In August 2022 I attended the Greenbelt Festival of Art, Ideas and Spirituality in Northamptonshire, England. I was delighted to find that Brian Eno was one of the many speakers.
As part of a discussion panel Mr Eno asked the question 'What is the opposite of art?' and if I remember rightly he suggested that war may be that opposite. Since the panel included Palestinian artists this question and answer reverberated in the discussion.
So what is the opposite of art? It is an interesting question. What do philosophers and aestheticians think? I did some research.
Possible opposites of art
Science and Technology
Some suggest that science and technology is the opposite of art but many others think this incorrect and even insulting to scientists and technologists since their work often includes creative thinking. So maybe we need to say that art itself is creative, and makes new things, but that any other field where new things are made is also creative including the making of new ideas about science, technology and even politics. So it seems reasonable to say that science and technology are not the opposite of art, but do in fact share some characteristics with it.
Bureaucracy
Others see bureaucracy as an opposite of art but again that seems insulting to those who administer complex modern societies, or indeed those who administered historically successful bureaucracies such as the one in ancient China. Bureaucrats are theoretically capable of creativity in their conduct of administration and in the reviews and development of the rules of that administration.
Practicality
I read that practicality was the opposite of art but immediately hit a problem with this idea. The arts – sculpture, painting, music to name a few, do require a certain practicality. Where the notes are on the neck of a violin for example, or the practical technique of painting. When one looks at the decorative or one might say ‘practical’ arts such as furniture or architecture then the idea that practicality is the opposite of art becomes even shakier, since here decorative art and practicality meet.
Vandalism
This seems to be a good antithesis of art as vandalism is defined as simply destruction.

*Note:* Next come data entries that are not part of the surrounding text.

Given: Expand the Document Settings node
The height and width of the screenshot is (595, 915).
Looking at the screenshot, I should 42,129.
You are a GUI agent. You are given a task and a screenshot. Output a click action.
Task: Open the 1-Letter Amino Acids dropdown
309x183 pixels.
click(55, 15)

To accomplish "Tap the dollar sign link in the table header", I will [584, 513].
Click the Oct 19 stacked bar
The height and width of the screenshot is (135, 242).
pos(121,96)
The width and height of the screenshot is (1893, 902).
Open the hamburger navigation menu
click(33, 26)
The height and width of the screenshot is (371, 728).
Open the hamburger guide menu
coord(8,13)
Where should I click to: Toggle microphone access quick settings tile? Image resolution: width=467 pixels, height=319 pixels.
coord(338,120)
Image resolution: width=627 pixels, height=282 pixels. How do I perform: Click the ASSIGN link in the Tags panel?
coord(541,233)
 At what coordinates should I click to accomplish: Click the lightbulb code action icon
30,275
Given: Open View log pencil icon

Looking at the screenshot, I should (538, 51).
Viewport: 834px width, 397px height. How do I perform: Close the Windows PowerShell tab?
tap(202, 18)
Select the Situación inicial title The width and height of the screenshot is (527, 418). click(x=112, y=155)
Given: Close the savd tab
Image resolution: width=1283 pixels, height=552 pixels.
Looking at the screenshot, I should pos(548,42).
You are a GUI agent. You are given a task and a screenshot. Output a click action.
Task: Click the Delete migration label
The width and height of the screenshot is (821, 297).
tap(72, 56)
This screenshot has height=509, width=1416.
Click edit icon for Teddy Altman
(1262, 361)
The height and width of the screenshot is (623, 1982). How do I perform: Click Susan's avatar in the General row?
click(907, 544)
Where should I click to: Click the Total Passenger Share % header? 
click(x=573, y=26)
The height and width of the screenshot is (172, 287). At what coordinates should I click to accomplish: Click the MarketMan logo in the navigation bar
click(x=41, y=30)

Some people consider graffiti to be vandalism whereas others consider it to be art. Perhaps it depends on what the graffiti adds to the surface on which it is painted. If it enhances its surroundings then maybe it can be art, such as Banksy’s works. But if it defaces and degrades then surely it is vandalism. Also what are the sentiments contained in the graffiti – are they offensive and designed to oppress or marginalise a group of people? Again if so then that is surely vandalism.
War
Brian Eno suggested that war is the opposite of art. Quite possibly this is true since war is designed to destroy. What war creates may be for example regime change as in the Second World War, but no war was ever fought to create art.
But what if war is fought to remove evil? To liberate people from tyranny? That may bring about something positive but it is not art.
So war seems a good antitheses to art.
Oppression
I would argue that oppression can include war, vandalism, immoral science (not all science is immoral) and rigid bureaucracy since all of these oppress people in some way. Oppression arguably negates people’s true creativity since it often prevents them from expressing it.
In Stalin’s Russia art was permitted but only if it glorified the communist state, so bureaucracies can permit art but repress the true nature of art, so it expressed the ideas of those who operate the bureaucracy, and not the artist or the intended audience.
Despite oppression art can be and is created, but that does not mean that oppression is compatible with art. Art is created in spite of it.
So oppression can be seen as an antitheses to creativity, and therefore by extension art.
However oppression does not necessarily destroy anything except freedom and self expression, so it is cannot be the opposite of the act of creation. Perhaps oppression allows the more direct opposites of art such as vandalism and war?
Censorship
I will class censorship as the practical application of oppression, and as a form of oppression. Censorship can lead to the destruction of art, so facilitates vandalism in that sense.
Is this whole argument a trick of words?
Sceptics have suggested that since art itself has not been satisfactorily defined, then neither will its opposite, and that because our notions of art change constantly so will definitions of its opposite. That is a sound argument, except that the fact that art and ideas about art change, does not mean that at a specific point in time, there is no definition of art. Surely if art changes then the definition of it will change. Any definition can only be made with the information known at the time.
Art as a human activity
A writer on the Internet has said that there is no opposite of art as long as there are human beings. This maybe comes from Tolstoy’s definition of art as the expression of the human spirit.
If all art is an expression of our human spirit, then what are we to make of people whose nature is to make war or vandalism? Is that an expression of their spirit? We have to then define what me mean by the ‘spirit’.
I would say history shows us that there were, alongside artists who expressed the human spirit, such as Picasso and Dali, destructive men such as those who started the Second World War, even as the aforementioned artists painted and created.
Conclusion
For now I will accept that vandalism and war are the best culprits as opposites of art, and that the more general label of oppression, to include these opposites, might be the opposite of creativity.
Like the philosophy of aesthetics itself, this article is a work in progress.